(Extracted records):
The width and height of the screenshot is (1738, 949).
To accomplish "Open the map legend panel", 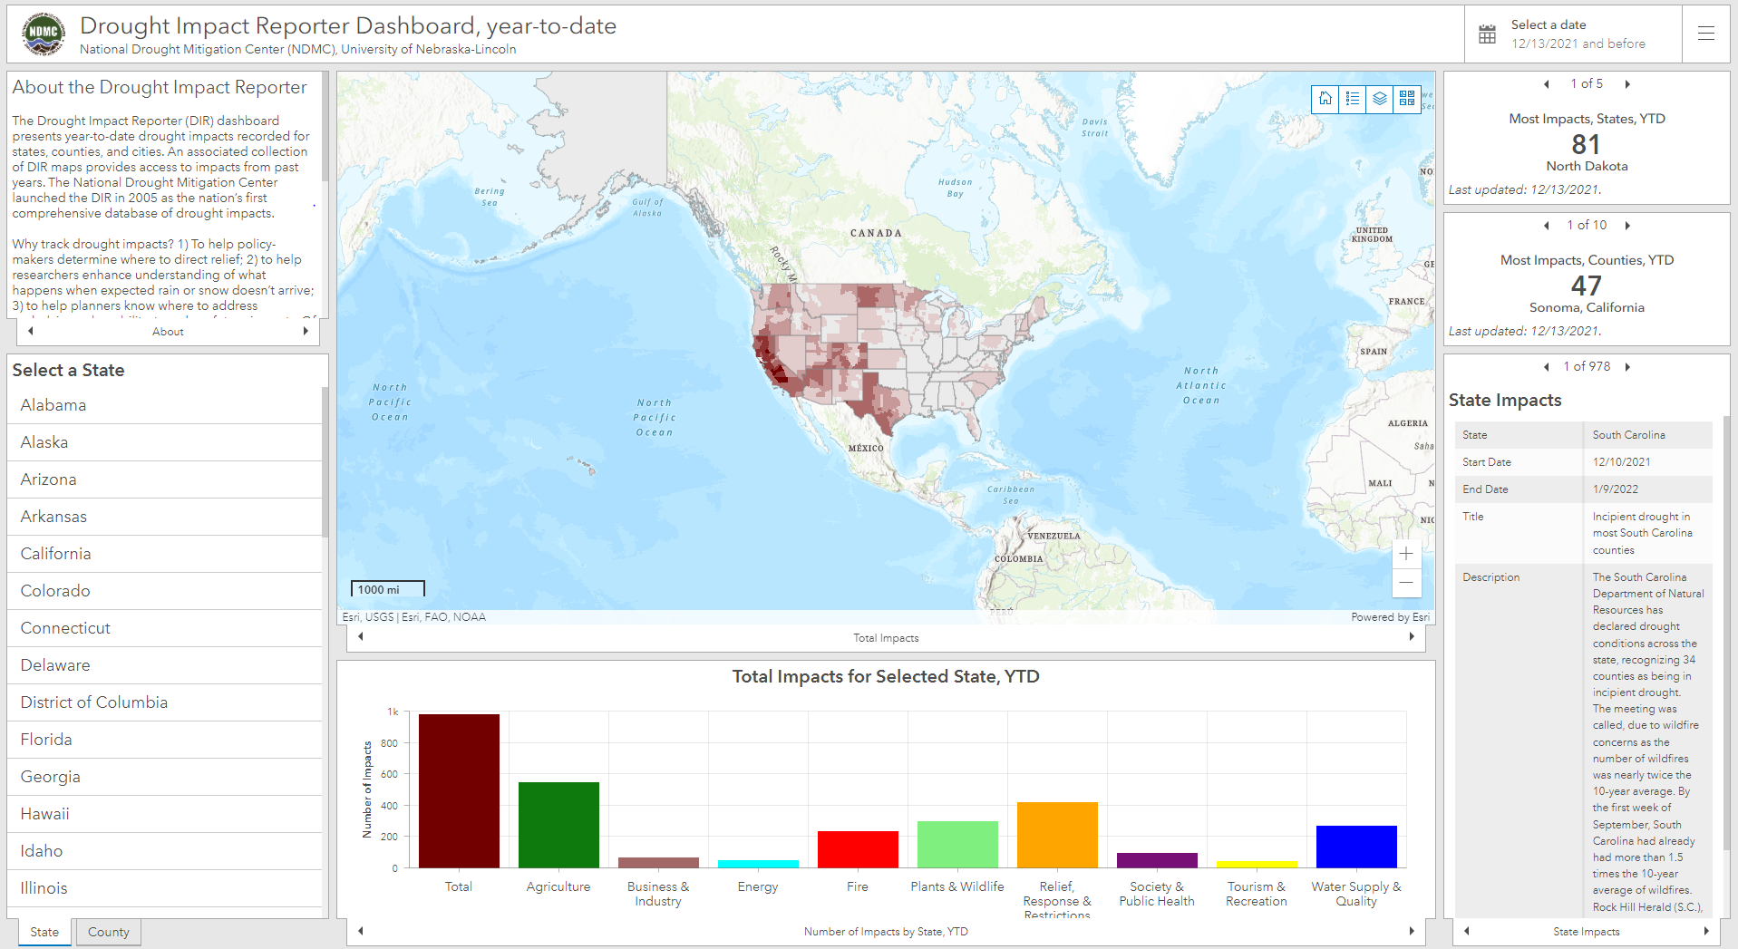I will [x=1353, y=99].
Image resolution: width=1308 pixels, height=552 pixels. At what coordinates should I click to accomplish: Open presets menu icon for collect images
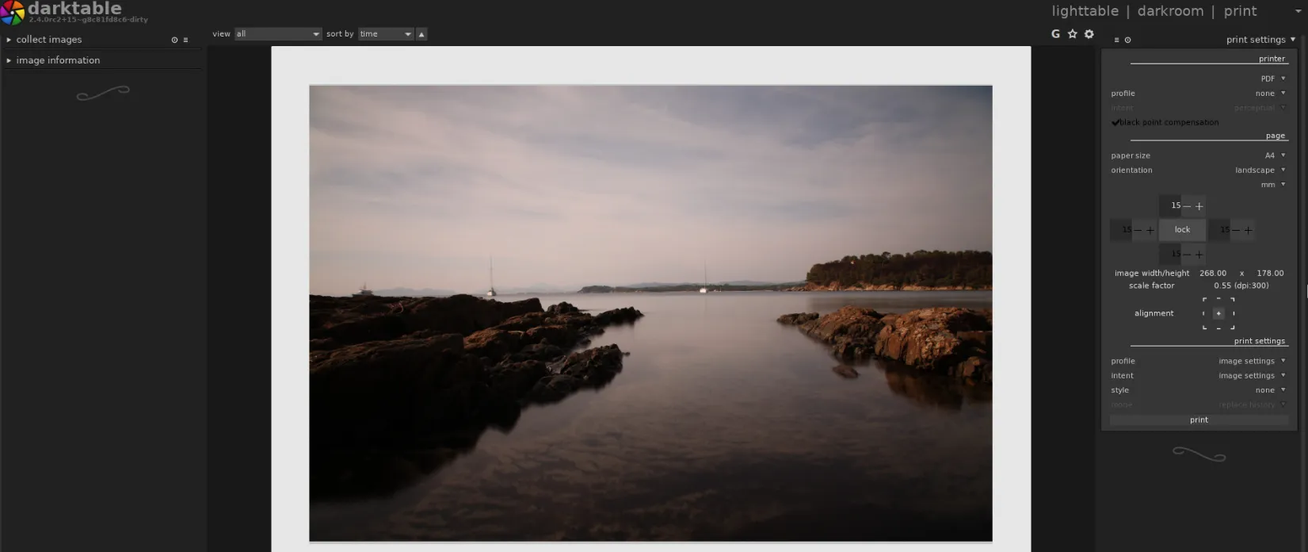click(x=186, y=40)
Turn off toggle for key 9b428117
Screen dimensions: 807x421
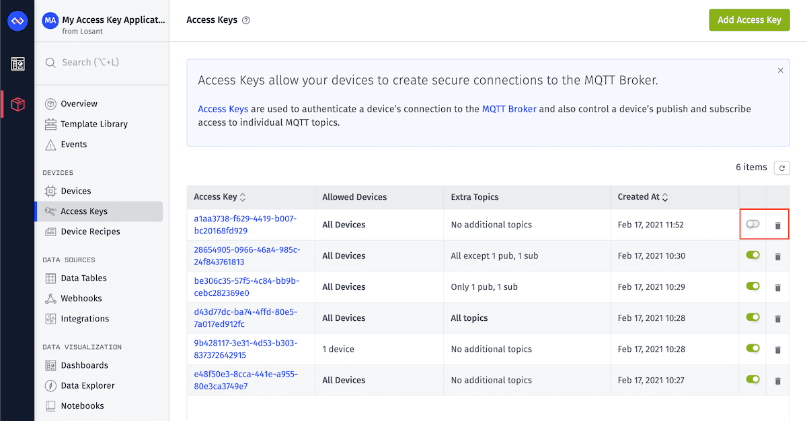click(753, 348)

(Task instructions): From the line containing "Turn off toggle for key 9b428117" through the last line of the data above, write out every line word for word, and nothing else. Do not include the pictures.

(Expected output):
Turn off toggle for key 9b428117
Screen dimensions: 807x421
click(753, 348)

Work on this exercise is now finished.